La tribuna

Salvador Gutiérrez Solís

Calor

IAN McEwan nos ha contado el calor como pocos en Expiación, aunque leas la novela en enero lo podrás sentir, muy presente, a tu lado, y Kasdan lo transformó en imágenes en Fuego en el cuerpo, consiguió que no solo sudaran los protagonistas. Tiempo de calor, de caloret si lo pronuncia doña Rita. Escucho la reflexión de un especialista en la materia: no tenemos memoria meteorológica, dice, y puede ser que lleve razón, no seré yo el que lo niegue, pero lo cierto es que estamos atravesando por unos días de calor intenso, escalofriante por ratos. Esos días en los que Córdoba se encarama el podio del calor nacional, conquistando con frecuencia la medalla de oro. Dudoso honor que muchos de nosotros declinaríamos para quien lo quisiera ostentar. Si lo pienso, puede que el especialista en la materia tenga su parte de razón. De la infancia conservo en la memoria el recuerdo de veranos interminables y callejeros, de noches bajo las farolas, altramuces y cine de verano, pero no conservo un recuerdo expreso, propio, del calor. Puede que el calor actúe del mismo modo que hacen las alergias: el grado de asepsia e higiene a la que hemos llegado, lejos de beneficiarnos, nos debilita, nos deja sin argumentos con los que responder. Durante años, los días de calor intenso se combatían en mi casa con un ventilador de aspas teñidas en sepia por la nicotina de los cigarrillos que mi padre fumaba. Recuerdo la aparición de ese primer ventilador que giraba, y que celebramos como si se tratara de un revolucionario invento. En ese tiempo, rígido y estricto, lo era, sin lugar a duda. Recuerdo ese ventilador giratorio a los pies de la cama de mis padres, yo me detenía unos instantes en el pasillo a la caza de un segundo de fresca emoción. Mis padres sí padecían el calor, y mis hermanos mayores también, pero se aliviaban con abanicos y pequeños vaporizadores de plástico. En esas noches nos adelantamos al microclima de la Expo de Sevilla, vaya que sí.

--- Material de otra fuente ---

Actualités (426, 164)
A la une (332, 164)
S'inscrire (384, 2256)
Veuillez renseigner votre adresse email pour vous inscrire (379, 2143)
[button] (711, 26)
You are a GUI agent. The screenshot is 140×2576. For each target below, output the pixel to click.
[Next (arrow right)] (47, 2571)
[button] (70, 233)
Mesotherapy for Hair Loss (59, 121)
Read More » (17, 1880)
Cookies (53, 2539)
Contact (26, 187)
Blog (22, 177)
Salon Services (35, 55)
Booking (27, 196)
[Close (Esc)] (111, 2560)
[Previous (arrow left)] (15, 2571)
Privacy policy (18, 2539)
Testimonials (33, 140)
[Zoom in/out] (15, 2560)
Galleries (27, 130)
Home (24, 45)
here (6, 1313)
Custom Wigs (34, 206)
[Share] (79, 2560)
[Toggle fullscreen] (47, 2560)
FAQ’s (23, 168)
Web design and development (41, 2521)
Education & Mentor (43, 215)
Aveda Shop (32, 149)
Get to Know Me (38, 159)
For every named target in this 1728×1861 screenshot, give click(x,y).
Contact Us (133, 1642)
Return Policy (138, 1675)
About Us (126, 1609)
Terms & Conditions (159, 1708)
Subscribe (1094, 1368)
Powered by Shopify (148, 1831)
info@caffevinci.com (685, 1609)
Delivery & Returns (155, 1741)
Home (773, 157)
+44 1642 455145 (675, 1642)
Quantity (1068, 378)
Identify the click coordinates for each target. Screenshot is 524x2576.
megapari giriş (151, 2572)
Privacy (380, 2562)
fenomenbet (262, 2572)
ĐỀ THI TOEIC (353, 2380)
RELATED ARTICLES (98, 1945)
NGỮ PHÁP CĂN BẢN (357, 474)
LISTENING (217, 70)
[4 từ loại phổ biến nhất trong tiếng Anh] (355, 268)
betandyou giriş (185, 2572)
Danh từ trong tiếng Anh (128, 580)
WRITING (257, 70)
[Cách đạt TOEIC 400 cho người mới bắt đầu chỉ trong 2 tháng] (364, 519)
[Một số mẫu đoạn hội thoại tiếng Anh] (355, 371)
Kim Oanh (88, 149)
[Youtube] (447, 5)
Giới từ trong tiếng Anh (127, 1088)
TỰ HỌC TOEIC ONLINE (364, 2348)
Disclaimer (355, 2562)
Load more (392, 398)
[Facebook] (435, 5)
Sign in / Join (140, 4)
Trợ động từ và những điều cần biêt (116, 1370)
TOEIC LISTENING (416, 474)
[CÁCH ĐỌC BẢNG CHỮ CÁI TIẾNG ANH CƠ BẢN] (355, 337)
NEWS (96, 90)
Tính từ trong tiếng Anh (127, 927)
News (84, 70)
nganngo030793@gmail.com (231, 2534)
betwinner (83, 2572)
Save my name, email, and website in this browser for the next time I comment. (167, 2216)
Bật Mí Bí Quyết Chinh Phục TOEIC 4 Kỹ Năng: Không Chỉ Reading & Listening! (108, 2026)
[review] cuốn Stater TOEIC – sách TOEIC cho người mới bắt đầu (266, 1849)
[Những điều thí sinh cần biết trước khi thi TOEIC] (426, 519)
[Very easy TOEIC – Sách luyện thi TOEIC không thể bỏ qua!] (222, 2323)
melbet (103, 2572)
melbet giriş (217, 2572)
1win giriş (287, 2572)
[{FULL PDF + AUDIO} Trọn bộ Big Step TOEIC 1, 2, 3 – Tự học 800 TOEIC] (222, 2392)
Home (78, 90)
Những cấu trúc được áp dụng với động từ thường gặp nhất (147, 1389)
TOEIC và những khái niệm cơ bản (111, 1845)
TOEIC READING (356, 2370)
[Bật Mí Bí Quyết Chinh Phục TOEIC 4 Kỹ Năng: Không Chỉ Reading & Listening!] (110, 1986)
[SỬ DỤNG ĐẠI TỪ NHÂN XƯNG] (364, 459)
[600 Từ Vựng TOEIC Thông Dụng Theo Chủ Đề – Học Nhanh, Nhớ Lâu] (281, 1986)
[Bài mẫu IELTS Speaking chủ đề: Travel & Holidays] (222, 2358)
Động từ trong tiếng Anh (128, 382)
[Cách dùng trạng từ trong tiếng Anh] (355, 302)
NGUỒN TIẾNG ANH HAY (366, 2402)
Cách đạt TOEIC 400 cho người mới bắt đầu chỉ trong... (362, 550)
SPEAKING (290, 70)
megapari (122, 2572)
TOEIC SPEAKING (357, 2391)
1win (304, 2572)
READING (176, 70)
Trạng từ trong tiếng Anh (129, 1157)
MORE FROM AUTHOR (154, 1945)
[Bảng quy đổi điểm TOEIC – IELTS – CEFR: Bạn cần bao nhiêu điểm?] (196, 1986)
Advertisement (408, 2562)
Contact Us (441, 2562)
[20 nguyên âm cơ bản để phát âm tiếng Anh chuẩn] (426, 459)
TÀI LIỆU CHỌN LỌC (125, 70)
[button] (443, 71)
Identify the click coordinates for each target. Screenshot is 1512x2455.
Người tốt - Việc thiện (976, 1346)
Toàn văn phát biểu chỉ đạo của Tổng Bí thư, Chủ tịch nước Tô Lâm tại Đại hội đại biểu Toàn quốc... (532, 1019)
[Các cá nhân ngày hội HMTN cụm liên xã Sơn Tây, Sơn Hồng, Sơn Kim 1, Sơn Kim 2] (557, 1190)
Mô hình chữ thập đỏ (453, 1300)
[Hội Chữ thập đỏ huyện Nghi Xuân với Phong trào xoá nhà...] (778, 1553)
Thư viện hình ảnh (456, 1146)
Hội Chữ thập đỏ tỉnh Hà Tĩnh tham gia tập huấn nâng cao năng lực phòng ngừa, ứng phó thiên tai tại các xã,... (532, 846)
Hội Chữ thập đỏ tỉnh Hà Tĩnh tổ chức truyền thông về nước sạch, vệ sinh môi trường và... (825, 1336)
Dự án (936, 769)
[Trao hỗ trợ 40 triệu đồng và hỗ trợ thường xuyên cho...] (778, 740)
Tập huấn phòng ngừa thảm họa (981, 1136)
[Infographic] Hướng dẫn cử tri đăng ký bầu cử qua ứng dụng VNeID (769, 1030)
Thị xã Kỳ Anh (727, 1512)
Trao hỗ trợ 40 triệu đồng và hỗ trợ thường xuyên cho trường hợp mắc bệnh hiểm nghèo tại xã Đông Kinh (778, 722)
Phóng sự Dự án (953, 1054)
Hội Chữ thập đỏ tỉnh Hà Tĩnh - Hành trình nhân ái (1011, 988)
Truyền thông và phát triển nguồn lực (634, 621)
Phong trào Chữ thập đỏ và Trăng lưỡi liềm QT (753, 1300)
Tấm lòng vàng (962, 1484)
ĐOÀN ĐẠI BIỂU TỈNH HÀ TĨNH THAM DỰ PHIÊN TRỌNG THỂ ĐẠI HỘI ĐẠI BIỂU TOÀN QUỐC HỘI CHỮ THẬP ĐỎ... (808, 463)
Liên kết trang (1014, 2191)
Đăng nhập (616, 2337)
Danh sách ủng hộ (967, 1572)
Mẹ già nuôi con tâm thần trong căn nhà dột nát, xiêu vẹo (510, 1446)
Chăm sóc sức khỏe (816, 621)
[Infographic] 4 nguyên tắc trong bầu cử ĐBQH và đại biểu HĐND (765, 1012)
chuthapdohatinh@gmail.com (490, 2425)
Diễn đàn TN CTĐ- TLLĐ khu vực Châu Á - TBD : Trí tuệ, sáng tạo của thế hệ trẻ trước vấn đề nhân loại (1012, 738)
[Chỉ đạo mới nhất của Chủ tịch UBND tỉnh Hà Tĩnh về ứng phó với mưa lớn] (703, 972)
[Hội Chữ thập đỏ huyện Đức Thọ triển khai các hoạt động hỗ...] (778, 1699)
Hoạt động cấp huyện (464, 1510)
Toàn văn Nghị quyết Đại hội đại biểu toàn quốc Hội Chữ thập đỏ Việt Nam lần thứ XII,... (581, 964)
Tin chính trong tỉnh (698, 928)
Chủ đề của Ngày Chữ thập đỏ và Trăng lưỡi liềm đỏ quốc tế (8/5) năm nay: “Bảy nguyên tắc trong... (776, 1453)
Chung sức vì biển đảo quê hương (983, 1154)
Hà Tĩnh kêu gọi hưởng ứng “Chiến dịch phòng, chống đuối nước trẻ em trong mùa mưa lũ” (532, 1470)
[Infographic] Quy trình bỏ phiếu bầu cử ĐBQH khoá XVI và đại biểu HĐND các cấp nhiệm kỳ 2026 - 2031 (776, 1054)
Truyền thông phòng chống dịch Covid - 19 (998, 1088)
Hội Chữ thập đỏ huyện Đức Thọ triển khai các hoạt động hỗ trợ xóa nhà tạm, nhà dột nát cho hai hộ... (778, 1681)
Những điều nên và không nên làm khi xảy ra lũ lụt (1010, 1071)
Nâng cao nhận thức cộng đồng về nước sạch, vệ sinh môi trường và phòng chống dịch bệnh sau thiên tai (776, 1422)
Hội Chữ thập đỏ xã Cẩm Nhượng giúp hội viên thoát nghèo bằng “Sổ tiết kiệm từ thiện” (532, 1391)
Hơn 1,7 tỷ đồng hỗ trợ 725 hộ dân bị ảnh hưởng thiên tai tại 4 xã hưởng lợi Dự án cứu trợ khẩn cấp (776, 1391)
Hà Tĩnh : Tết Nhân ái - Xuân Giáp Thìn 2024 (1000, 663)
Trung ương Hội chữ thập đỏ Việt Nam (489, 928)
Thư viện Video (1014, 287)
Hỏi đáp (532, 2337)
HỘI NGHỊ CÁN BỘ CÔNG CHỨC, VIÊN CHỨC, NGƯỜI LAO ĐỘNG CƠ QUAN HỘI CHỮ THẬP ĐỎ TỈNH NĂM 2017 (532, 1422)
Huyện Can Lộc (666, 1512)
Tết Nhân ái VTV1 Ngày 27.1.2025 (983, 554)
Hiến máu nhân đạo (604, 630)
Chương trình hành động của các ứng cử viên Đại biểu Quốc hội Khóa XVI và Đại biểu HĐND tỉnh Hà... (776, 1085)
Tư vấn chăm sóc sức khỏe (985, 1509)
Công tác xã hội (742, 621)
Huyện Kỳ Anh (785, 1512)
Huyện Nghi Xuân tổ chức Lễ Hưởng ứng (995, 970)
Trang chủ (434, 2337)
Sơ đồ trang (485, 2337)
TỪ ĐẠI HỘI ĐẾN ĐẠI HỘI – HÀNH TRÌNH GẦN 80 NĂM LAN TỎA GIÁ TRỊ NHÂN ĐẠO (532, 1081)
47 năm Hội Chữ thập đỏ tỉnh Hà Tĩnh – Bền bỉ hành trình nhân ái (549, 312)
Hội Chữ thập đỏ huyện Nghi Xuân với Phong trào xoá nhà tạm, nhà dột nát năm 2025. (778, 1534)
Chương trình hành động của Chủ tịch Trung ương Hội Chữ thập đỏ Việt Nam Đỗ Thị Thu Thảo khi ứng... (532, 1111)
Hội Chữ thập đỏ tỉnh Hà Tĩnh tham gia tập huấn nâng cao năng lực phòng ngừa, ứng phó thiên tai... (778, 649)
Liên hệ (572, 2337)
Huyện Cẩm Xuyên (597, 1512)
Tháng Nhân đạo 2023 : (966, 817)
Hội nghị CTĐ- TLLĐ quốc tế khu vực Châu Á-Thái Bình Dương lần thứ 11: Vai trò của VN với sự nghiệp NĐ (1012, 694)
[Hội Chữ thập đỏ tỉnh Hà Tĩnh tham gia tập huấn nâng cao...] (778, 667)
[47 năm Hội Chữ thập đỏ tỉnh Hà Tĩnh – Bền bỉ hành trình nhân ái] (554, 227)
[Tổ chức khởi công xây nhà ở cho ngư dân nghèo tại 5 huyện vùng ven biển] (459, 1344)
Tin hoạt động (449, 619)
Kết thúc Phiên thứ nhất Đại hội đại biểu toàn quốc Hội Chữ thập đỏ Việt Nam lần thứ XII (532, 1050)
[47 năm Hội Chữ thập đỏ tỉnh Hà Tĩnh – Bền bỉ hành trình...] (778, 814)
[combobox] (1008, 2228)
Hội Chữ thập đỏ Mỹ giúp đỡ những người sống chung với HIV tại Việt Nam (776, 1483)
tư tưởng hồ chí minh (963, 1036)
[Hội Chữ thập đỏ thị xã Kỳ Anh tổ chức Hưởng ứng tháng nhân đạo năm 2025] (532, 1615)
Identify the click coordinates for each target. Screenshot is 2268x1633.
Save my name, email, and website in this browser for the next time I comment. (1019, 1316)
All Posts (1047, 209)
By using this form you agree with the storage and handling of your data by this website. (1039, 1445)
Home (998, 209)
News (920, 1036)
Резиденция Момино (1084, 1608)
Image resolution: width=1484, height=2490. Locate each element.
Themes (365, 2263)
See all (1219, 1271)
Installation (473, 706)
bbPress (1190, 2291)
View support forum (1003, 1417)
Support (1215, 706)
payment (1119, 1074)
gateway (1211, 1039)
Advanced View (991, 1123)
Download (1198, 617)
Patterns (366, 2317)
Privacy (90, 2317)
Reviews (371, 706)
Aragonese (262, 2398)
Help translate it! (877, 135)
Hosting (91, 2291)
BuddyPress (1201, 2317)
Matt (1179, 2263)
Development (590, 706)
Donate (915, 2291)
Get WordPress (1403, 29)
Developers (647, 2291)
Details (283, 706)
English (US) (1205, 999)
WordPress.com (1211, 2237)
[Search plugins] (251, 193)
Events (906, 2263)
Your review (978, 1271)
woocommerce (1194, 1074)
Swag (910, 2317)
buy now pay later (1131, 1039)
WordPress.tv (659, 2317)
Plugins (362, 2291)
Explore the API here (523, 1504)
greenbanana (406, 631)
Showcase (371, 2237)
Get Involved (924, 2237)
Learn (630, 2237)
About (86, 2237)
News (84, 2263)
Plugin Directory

Aunque afirmarlo en estos días pueda sonar a alabanza del masoquismo, cuando poco, no conservo malos recuerdos protagonizados por el calor, no. Con toda probabilidad porque lo relacionaba con el verano, con las vacaciones, con esa vida en la calle, de la mañana a la noche. Lo relacionaba y lo relaciono, el calor, con las salamanquesas junto a las farolas, con los partidillos en el callejón, con las sandías y los melones de media tarde y, sobre todo, con el cine de verano. Y es que recuerdo larguísimos veranos con decenas de películas que establecieron y definieron esta relación y estable que mantengo con el cine desde entonces. Dos o tres amigos regábamos el crujiente y polvoriento albero del cine Olimpia, calle Zarco, y la recompensa era entrar gratis a las posteriores sesiones. Muchas noches de Bruce Lee y toda la legión de nefastos imitadores, muchas noches de aquellas comedietas italianas protagonizadas por Álvaro Vitali por las que desfilaban aquellas estupenda y bellísimas mujeres, que de cuando en cuando se desnudaban levemente, y también muchas noches de Ben-Hur, John Ford y Alfred Hitchcock, escapando de aquellos pájaros vengativos tan bien organizados, atravesando el lejano Oeste mientras esquivaba los embestidas del legendario jefe apache Gerónimo o recorriendo el sistema solar en esas naves espaciales que hoy englobamos en la Z.

Al calor le debo, o por culpa del calor, escoja, comenzó mi afición por la lectura. Ajustaba el maltrecho cuello del flexo, metalizado y opositor, en dirección a la almohada y desafiaba a las horas y a la temperatura con un libro entre las manos. Recuerdo la noche en la que viajé a América, en un oscuro camarote, junto a Kafka, las risas contagiosas de Don Quijote en una fonda de La Mancha; recuerdo la emoción juvenil de Tintín, las ocurrencias de Anacleto, los esperpénticos inventos del profesor Bacterio o los disfraces de Mortadelo. Emoción, risa y sudor. Sin embargo, con los años, la sensación de calor ha cambiado, ya es molesto, hiriente incluso, desolador estos días. La vida y sus cosas que empañan las sensaciones, o la realidad que se abre paso a empujones, como empeñada en querer decirnos: las cosas son como son y no como las imaginas. En cualquier caso, refugiado, a la sombra, aire acondicionado a 22 grados, añoro aquel calor de mi infancia.